Copy the entries from the line holding "OUR STORY (509, 587)" through the end of the entries, both included, changing "OUR STORY" to "ABOUT US" and leaving all else the same. Leave the pictures out of your answer.

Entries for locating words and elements
------------------------

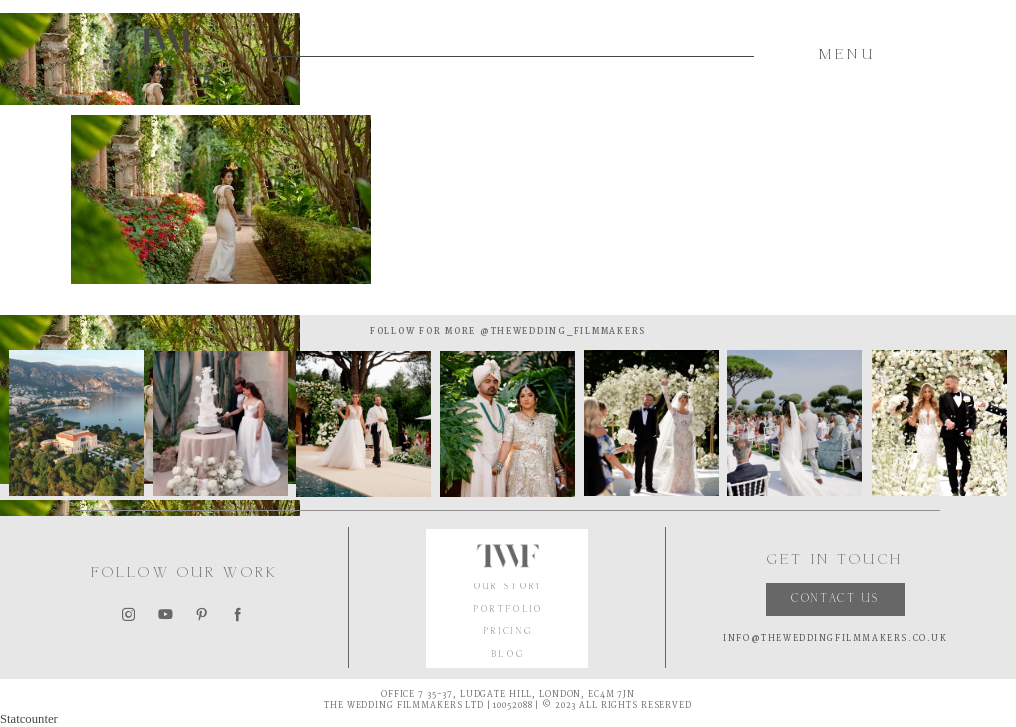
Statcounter (29, 719)
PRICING (508, 632)
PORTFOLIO (509, 610)
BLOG (508, 655)
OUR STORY (509, 587)
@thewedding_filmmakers (561, 331)
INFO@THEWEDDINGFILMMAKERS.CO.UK (835, 638)
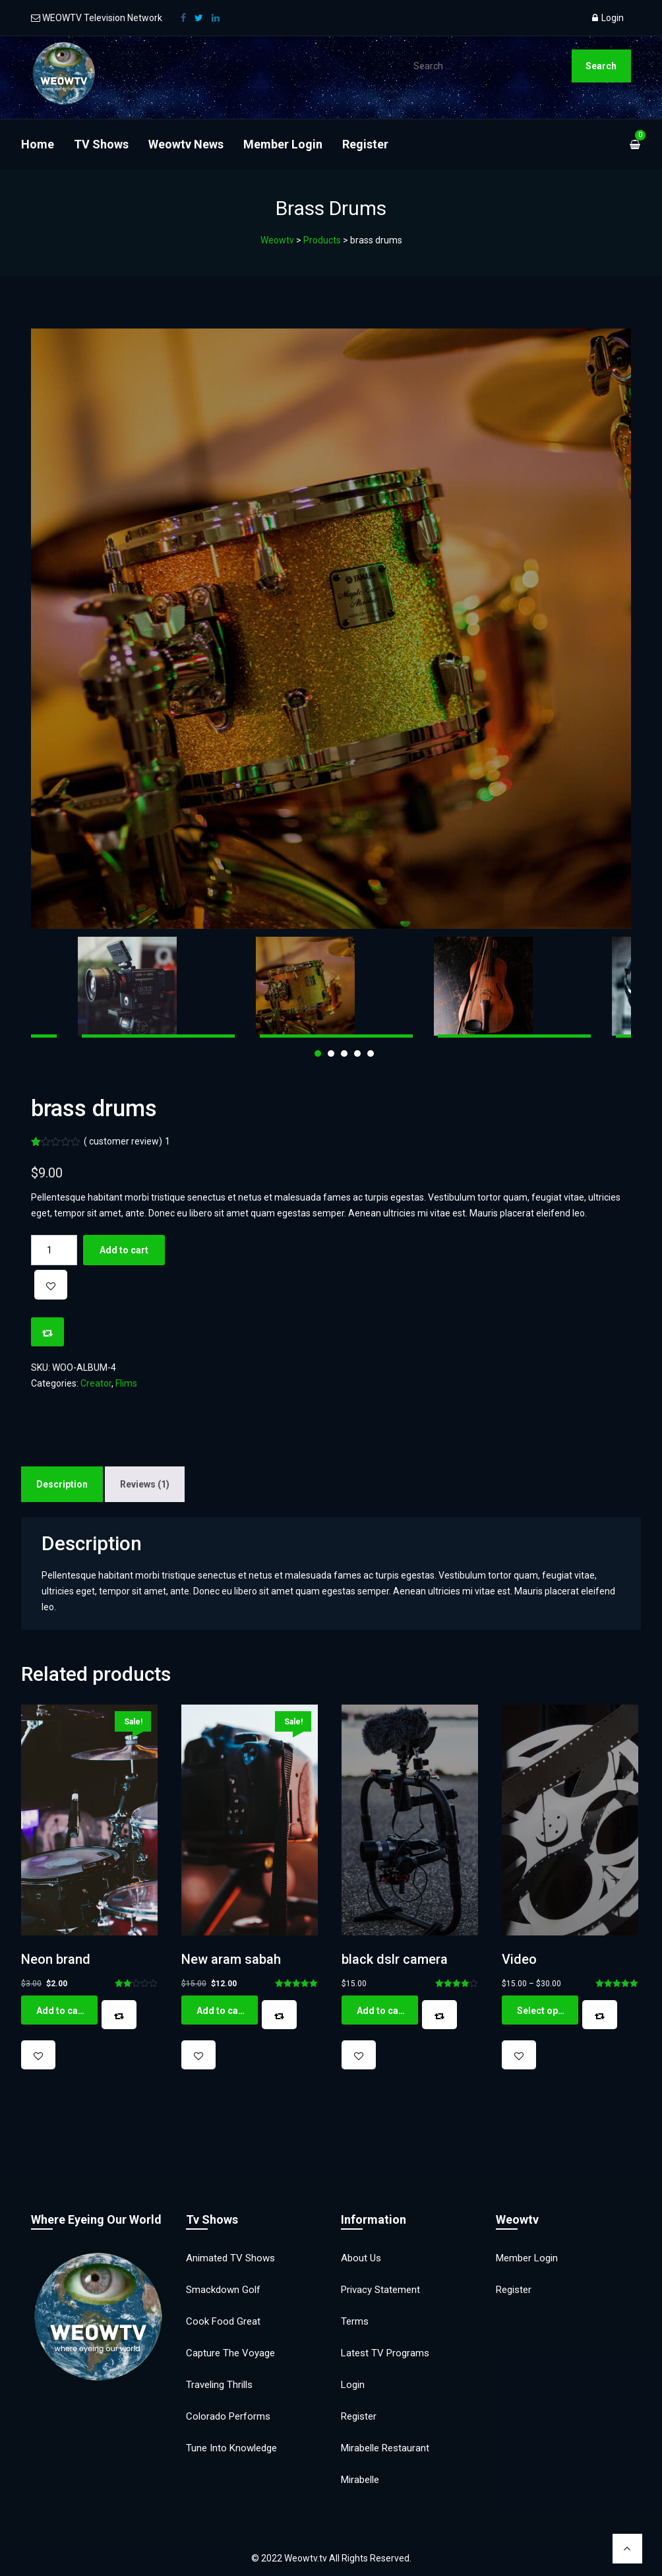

------------------------

-- Result of the exercise --
ABOUT US (509, 587)
@thewedding_filmmakers (561, 331)
INFO@THEWEDDINGFILMMAKERS.CO.UK (835, 638)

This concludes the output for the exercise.